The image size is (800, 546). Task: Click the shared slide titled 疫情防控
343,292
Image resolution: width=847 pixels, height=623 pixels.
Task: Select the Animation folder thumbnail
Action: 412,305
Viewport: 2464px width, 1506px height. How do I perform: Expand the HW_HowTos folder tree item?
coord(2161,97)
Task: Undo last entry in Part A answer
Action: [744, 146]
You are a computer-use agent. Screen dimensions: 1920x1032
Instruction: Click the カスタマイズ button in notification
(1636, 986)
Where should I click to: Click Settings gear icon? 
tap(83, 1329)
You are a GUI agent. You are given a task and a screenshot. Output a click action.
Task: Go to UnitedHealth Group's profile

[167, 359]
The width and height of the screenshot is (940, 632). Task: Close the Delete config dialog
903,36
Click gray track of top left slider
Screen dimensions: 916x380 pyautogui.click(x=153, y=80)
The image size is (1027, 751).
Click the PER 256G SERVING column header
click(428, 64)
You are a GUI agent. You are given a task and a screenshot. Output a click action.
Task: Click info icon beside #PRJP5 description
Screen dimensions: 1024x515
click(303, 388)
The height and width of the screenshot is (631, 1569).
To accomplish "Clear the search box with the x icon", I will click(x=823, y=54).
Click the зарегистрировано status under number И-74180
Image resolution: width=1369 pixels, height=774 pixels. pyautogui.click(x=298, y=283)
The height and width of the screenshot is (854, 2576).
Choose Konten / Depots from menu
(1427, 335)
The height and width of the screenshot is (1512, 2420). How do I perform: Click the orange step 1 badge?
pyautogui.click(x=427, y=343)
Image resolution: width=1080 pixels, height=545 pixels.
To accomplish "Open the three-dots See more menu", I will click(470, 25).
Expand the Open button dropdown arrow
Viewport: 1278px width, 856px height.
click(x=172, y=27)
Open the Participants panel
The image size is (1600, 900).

Exercise prompt: Set down the complete listing once more, exactly as it stands above.

Reply to the exercise:
The image size is (800, 546). Task: Click the shared slide titled 疫情防控
343,292
Image resolution: width=847 pixels, height=623 pixels.
Task: Select the Animation folder thumbnail
Action: 412,305
Viewport: 2464px width, 1506px height. How do I perform: Expand the HW_HowTos folder tree item?
coord(2161,97)
Task: Undo last entry in Part A answer
Action: [744, 146]
You are a computer-use agent. Screen dimensions: 1920x1032
Instruction: Click the カスタマイズ button in notification
(1636, 986)
Where should I click to: Click Settings gear icon? 
tap(83, 1329)
You are a GUI agent. You are given a task and a screenshot. Output a click action.
Task: Go to UnitedHealth Group's profile

[167, 359]
The width and height of the screenshot is (940, 632). Task: Close the Delete config dialog
903,36
Click gray track of top left slider
Screen dimensions: 916x380 pyautogui.click(x=153, y=80)
The image size is (1027, 751).
Click the PER 256G SERVING column header
click(428, 64)
You are a GUI agent. You are given a task and a screenshot. Output a click action.
Task: Click info icon beside #PRJP5 description
Screen dimensions: 1024x515
click(303, 388)
The height and width of the screenshot is (631, 1569).
To accomplish "Clear the search box with the x icon", I will click(x=823, y=54).
Click the зарегистрировано status under number И-74180
Image resolution: width=1369 pixels, height=774 pixels. pyautogui.click(x=298, y=283)
The height and width of the screenshot is (854, 2576).
Choose Konten / Depots from menu
(1427, 335)
The height and width of the screenshot is (1512, 2420). How do I perform: Click the orange step 1 badge?
pyautogui.click(x=427, y=343)
Image resolution: width=1080 pixels, height=545 pixels.
To accomplish "Open the three-dots See more menu", I will click(470, 25).
Expand the Open button dropdown arrow
Viewport: 1278px width, 856px height.
click(x=172, y=27)
Open the Participants panel
The image size is (1600, 900).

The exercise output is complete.